The room was small, little more than an alcove and the crack which had split the wall outside ran across the floor and appeared as a deep fissure in the inner wall. Calistrope noticed this peripherally as he stepped across the gap in the floor, what took his primary attention was the simple-seeming apparatus at the center.
Two slim cones, each an ell or so in length with their narrow ends fused together formed a venturi. The device rested vertically upright in a stand with the lower end clear of the floor and apparently open. The open ends of seven square-shaped wave guides were arranged around the narrow waist and merged into a s
ingle square-sectioned duct which disappeared into a void cut into the chamber’s wall. None of the seven pipes actually touched the venturi although they were machined to precisely match its contours.
From the top of the upper cone, a dull red glow suffused the atmosphere. It radiated heat, air was evidently drawn in at the bottom, was heated by whatever process went on inside and exited from the top taking with it some of the energy gathered within the device. Calistrope supposed this to be a side effect of the real process of energy production.

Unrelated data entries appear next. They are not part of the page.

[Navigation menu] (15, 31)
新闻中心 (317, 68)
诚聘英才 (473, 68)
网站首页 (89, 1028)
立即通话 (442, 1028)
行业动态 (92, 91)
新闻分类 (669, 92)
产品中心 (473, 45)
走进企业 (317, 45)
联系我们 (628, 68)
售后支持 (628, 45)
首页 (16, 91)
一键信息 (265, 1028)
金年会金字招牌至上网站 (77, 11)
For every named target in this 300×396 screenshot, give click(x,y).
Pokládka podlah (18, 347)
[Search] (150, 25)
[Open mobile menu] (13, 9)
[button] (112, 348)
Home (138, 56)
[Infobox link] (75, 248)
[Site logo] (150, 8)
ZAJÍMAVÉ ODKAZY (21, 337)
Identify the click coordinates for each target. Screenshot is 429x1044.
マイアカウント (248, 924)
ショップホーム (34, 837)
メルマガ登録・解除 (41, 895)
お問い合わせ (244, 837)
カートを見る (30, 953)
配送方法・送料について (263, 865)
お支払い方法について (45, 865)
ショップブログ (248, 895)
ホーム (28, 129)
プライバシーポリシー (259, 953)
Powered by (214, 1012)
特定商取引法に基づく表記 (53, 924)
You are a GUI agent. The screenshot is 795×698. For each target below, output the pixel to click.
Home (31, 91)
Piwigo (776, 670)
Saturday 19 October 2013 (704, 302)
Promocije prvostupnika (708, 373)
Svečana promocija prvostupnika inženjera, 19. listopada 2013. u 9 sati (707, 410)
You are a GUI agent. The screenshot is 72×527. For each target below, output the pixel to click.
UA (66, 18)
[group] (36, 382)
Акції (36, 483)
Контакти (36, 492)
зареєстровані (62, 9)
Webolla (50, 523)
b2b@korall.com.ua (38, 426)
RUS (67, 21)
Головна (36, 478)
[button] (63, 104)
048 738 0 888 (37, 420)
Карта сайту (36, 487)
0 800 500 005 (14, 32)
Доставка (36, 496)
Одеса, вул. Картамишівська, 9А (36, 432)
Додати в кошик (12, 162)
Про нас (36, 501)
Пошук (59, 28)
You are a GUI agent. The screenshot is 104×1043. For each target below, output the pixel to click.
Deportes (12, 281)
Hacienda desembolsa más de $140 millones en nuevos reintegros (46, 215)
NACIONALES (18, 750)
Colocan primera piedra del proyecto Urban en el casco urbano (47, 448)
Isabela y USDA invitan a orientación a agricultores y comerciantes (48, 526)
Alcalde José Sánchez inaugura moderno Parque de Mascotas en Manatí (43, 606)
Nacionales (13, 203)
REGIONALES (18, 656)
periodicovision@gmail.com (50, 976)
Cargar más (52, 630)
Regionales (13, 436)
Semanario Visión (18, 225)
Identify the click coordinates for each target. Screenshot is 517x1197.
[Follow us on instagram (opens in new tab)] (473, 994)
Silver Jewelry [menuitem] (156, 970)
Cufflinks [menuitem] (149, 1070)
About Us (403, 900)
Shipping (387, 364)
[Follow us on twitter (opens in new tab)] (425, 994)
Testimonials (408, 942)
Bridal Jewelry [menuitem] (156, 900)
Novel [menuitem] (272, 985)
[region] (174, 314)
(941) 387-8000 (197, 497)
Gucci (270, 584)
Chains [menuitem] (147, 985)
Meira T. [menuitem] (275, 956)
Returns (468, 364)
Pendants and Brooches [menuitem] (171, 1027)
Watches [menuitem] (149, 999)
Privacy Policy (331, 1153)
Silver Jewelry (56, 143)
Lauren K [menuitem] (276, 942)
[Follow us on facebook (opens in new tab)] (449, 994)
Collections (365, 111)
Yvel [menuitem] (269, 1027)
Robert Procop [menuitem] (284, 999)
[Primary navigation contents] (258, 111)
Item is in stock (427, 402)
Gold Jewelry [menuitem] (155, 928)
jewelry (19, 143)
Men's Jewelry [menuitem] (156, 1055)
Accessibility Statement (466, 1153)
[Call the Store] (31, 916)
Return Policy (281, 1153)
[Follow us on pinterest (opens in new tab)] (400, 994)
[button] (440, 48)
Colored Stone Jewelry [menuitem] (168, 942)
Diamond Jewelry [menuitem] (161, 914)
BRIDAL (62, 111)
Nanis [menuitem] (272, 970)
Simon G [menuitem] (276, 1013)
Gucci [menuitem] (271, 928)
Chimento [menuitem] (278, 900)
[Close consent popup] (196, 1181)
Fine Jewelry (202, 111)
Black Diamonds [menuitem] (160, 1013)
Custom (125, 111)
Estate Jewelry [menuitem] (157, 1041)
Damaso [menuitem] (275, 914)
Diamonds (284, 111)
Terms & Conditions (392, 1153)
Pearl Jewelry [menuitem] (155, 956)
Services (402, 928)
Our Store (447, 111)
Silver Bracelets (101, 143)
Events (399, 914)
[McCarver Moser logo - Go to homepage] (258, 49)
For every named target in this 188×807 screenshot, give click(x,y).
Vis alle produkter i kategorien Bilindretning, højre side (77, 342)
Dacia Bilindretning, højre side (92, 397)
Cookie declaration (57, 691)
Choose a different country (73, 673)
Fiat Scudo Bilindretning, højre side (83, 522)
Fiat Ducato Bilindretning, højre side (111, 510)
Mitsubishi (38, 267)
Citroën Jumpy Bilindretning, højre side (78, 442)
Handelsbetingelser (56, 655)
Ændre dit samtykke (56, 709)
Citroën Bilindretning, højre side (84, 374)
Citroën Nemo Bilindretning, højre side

“Magic,” said Calistrope at last, gesturing toward the device. “Magic extracted from the ether.”
“How though?” Ponderos scratched his gleaming pate. “Roli has demonstrated that magic proceeds from living things, particularly from people. We have found it available only where there are a number of people living in a community.”
Roli shook his head. “Ponderos is right. There has been no usable magic in the ether until now. The machine apes whatever is inside a person, it manufactures magic. The magic you are using must be a leakage from the machine.”
Both Calistrope and Ponderos looked blankly at the younger man for quite some time. This was a new concept—the debating of advanced theories with an apprentice of scarcely an old year’s standing.
“The major part is collected by these… these things,” Roli pointed to the square tubes which girdled the mechanism.
Calistrope nodded slowly. “Well, the proposition has merit,” he said.
“It covers the known facts,” allowed Ponderos. “But what is the magic manufactured from?”
“That is a different question.”
“You have a bright student there, my friend.”
“Hmm,” Calistrope felt a certain envy. Had he been as quick, as discerning in his youth? The question was academic, the answer buried in his archive and Voss had the memory vault. Even if he cared to search out his early memories, the means were not to hand.